[Opening ENTRIES PROVIDED section]

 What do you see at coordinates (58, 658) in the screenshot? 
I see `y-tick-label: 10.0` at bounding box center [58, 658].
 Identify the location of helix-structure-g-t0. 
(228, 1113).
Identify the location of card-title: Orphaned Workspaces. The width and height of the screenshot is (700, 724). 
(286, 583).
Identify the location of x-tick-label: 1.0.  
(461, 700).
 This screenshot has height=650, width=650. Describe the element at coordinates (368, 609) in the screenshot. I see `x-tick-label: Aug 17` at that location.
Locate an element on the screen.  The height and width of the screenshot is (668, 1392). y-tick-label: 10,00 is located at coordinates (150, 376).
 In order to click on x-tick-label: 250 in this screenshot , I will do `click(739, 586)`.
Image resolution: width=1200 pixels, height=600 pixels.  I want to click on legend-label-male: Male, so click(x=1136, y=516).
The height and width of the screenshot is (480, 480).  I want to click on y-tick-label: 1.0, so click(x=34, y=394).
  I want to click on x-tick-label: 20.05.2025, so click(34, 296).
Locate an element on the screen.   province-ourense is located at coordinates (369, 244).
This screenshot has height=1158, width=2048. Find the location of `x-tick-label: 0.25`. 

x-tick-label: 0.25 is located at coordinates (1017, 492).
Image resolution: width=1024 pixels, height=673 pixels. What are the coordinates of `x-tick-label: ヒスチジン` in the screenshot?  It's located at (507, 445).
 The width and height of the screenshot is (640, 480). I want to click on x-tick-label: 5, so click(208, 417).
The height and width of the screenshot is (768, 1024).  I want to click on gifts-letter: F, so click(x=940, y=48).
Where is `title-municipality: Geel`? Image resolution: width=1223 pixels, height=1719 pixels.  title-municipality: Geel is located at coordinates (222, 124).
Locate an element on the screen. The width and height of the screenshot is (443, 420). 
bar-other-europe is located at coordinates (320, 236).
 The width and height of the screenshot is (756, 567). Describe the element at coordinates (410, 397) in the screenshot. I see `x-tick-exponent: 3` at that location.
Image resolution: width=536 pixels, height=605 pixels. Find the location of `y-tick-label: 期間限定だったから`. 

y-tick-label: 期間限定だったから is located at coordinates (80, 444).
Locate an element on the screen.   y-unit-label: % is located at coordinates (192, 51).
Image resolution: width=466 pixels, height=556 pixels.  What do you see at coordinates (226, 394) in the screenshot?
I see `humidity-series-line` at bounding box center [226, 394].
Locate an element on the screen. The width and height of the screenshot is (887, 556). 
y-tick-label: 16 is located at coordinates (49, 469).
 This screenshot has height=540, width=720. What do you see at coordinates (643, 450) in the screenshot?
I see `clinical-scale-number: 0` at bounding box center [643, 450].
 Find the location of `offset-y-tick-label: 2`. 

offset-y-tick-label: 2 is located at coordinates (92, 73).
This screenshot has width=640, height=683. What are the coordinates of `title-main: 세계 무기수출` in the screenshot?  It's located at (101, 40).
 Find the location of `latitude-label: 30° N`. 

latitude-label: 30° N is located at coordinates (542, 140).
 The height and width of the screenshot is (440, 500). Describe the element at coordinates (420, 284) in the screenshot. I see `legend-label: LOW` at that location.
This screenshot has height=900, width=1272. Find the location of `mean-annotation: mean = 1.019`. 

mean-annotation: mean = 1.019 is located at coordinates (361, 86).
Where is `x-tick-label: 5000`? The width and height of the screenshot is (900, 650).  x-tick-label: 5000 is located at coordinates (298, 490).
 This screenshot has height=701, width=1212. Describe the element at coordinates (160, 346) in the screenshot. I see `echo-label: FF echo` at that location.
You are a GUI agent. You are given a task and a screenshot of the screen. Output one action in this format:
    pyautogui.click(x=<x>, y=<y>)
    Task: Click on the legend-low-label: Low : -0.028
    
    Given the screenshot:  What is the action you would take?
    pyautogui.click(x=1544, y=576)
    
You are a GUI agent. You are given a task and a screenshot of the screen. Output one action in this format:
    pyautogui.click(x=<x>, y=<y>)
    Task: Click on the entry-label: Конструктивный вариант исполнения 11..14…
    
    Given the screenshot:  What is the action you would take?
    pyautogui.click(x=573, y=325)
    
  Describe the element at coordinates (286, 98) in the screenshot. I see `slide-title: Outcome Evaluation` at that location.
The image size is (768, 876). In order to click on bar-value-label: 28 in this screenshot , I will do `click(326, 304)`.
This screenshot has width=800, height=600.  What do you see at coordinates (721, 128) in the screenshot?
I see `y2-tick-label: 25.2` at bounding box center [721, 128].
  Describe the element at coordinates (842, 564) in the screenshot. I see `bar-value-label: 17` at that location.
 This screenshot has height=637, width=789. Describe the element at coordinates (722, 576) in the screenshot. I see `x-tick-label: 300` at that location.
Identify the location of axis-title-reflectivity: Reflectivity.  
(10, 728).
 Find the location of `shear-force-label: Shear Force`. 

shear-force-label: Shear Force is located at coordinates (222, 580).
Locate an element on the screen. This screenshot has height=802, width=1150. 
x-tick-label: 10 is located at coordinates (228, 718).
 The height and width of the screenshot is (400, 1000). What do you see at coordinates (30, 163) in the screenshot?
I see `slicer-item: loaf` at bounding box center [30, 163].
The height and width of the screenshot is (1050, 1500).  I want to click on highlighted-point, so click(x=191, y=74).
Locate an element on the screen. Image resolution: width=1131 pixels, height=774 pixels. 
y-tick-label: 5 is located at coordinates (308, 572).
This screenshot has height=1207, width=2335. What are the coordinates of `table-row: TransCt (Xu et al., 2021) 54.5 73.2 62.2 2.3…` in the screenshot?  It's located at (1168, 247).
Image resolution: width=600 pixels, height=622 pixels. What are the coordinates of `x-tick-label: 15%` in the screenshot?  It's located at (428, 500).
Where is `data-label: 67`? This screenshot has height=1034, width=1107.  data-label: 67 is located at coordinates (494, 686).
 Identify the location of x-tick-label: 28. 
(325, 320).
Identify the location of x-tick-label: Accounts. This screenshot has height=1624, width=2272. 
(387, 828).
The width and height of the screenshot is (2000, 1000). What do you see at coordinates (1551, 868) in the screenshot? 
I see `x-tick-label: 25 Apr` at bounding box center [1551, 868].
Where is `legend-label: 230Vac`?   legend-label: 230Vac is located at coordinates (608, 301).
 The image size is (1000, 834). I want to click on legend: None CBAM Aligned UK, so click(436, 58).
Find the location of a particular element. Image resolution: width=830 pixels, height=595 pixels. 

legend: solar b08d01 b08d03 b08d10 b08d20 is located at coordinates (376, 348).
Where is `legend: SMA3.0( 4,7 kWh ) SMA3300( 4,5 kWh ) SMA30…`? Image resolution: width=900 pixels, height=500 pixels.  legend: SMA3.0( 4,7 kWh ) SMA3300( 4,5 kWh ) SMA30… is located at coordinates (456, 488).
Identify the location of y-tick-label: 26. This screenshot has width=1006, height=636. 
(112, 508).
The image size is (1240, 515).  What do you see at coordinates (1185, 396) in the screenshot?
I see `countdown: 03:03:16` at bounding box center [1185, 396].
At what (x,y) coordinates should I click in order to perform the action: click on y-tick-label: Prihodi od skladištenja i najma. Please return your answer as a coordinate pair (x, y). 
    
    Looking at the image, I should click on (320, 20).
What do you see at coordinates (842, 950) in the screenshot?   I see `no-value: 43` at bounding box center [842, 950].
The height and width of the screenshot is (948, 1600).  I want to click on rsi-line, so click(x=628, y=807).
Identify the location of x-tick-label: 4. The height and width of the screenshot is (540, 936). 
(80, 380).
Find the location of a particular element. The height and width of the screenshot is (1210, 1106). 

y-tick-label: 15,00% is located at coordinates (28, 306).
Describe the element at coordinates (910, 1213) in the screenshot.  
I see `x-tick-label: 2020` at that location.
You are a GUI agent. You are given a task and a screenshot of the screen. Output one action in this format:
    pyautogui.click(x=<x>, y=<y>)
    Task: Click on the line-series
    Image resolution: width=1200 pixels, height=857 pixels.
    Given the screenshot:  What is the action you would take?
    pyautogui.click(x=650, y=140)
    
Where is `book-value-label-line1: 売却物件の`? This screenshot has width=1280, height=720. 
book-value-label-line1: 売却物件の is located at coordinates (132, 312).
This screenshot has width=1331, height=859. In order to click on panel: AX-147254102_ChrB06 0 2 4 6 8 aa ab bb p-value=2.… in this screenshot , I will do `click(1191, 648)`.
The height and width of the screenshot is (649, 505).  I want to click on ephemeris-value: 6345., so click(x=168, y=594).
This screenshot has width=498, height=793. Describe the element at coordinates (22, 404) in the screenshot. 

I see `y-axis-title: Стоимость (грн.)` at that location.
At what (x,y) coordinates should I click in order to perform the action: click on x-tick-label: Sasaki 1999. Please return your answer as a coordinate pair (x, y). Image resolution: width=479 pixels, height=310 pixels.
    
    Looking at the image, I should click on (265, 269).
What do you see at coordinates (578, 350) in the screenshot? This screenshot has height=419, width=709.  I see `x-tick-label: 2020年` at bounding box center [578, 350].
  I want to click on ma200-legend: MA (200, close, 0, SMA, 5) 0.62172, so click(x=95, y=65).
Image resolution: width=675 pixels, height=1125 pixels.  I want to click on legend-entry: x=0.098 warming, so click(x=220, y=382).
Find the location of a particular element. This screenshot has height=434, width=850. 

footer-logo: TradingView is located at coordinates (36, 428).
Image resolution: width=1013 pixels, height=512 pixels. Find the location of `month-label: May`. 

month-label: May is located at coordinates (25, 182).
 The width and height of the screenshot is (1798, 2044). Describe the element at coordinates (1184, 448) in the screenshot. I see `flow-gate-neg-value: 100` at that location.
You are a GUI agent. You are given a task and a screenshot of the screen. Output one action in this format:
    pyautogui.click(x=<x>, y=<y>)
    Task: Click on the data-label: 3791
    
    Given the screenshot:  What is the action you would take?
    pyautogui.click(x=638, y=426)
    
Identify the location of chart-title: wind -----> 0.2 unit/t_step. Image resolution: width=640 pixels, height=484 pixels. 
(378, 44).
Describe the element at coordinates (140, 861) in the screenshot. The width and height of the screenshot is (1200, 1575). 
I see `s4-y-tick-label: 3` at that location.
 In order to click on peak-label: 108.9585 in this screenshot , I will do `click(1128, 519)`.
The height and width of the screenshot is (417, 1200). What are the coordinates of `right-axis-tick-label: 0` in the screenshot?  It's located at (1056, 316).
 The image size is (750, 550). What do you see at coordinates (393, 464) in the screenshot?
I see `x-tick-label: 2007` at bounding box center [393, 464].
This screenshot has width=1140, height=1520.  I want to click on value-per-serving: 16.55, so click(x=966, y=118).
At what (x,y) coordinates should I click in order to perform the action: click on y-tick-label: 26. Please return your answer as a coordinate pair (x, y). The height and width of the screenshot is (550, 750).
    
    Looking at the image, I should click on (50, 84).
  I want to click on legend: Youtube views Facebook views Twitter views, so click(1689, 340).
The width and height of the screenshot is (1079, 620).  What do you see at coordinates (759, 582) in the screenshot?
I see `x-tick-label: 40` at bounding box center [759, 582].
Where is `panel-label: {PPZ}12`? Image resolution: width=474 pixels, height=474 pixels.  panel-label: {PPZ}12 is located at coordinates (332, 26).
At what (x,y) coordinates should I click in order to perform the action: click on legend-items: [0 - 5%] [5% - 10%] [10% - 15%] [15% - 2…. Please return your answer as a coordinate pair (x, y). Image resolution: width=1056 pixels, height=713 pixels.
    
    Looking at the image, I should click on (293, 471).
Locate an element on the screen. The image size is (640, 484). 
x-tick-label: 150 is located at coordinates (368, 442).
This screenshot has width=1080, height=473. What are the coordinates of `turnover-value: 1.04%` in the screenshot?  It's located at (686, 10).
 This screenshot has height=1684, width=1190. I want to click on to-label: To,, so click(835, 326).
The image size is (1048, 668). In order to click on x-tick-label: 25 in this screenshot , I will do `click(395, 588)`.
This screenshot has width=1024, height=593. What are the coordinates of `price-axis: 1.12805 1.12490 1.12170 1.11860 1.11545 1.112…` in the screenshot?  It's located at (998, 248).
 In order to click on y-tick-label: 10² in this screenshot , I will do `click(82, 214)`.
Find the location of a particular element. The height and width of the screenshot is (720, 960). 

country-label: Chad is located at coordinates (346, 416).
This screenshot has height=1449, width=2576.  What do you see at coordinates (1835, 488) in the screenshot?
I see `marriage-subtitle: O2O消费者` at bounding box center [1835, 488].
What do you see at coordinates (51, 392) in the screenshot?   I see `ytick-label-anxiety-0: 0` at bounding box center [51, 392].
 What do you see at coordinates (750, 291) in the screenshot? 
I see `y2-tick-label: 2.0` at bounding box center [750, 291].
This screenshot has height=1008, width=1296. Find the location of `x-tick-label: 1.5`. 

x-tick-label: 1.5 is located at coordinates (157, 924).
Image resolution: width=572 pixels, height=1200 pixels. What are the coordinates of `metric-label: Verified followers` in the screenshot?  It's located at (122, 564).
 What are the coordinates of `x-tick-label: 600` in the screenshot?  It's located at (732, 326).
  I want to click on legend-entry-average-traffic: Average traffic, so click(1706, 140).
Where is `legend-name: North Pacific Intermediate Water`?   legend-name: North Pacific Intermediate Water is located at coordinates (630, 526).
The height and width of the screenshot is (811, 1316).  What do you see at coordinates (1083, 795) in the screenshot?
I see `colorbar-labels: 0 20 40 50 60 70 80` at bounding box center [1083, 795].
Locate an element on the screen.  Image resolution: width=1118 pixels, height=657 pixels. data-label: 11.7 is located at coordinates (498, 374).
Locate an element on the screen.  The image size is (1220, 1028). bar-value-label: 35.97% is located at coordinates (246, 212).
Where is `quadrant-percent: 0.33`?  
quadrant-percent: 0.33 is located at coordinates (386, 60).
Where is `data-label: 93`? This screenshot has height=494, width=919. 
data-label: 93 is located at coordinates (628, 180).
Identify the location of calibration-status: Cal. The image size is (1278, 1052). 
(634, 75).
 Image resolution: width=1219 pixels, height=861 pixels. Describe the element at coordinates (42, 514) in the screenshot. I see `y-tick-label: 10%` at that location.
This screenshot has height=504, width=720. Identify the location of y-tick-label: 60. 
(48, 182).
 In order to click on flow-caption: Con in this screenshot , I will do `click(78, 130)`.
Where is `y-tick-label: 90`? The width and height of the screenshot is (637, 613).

[Closing ENTRIES PROVIDED section]

= WHAT YOU WILL DO =
Change every "Image resolution" to "Screenshot resolution" in the records, from the line containing "Find the location of a particular element. This" down to the line containing "center [393, 464].". Give those lines again with nothing else altered.

= RESPONSE TO THIS TASK =
Find the location of a particular element. This screenshot has height=434, width=850. 

footer-logo: TradingView is located at coordinates (36, 428).
Screenshot resolution: width=1013 pixels, height=512 pixels. Find the location of `month-label: May`. 

month-label: May is located at coordinates (25, 182).
 The width and height of the screenshot is (1798, 2044). Describe the element at coordinates (1184, 448) in the screenshot. I see `flow-gate-neg-value: 100` at that location.
You are a GUI agent. You are given a task and a screenshot of the screen. Output one action in this format:
    pyautogui.click(x=<x>, y=<y>)
    Task: Click on the data-label: 3791
    
    Given the screenshot:  What is the action you would take?
    pyautogui.click(x=638, y=426)
    
Identify the location of chart-title: wind -----> 0.2 unit/t_step. Screenshot resolution: width=640 pixels, height=484 pixels. 
(378, 44).
Describe the element at coordinates (140, 861) in the screenshot. The width and height of the screenshot is (1200, 1575). 
I see `s4-y-tick-label: 3` at that location.
 In order to click on peak-label: 108.9585 in this screenshot , I will do `click(1128, 519)`.
The height and width of the screenshot is (417, 1200). What are the coordinates of `right-axis-tick-label: 0` in the screenshot?  It's located at (1056, 316).
 The image size is (750, 550). What do you see at coordinates (393, 464) in the screenshot?
I see `x-tick-label: 2007` at bounding box center [393, 464].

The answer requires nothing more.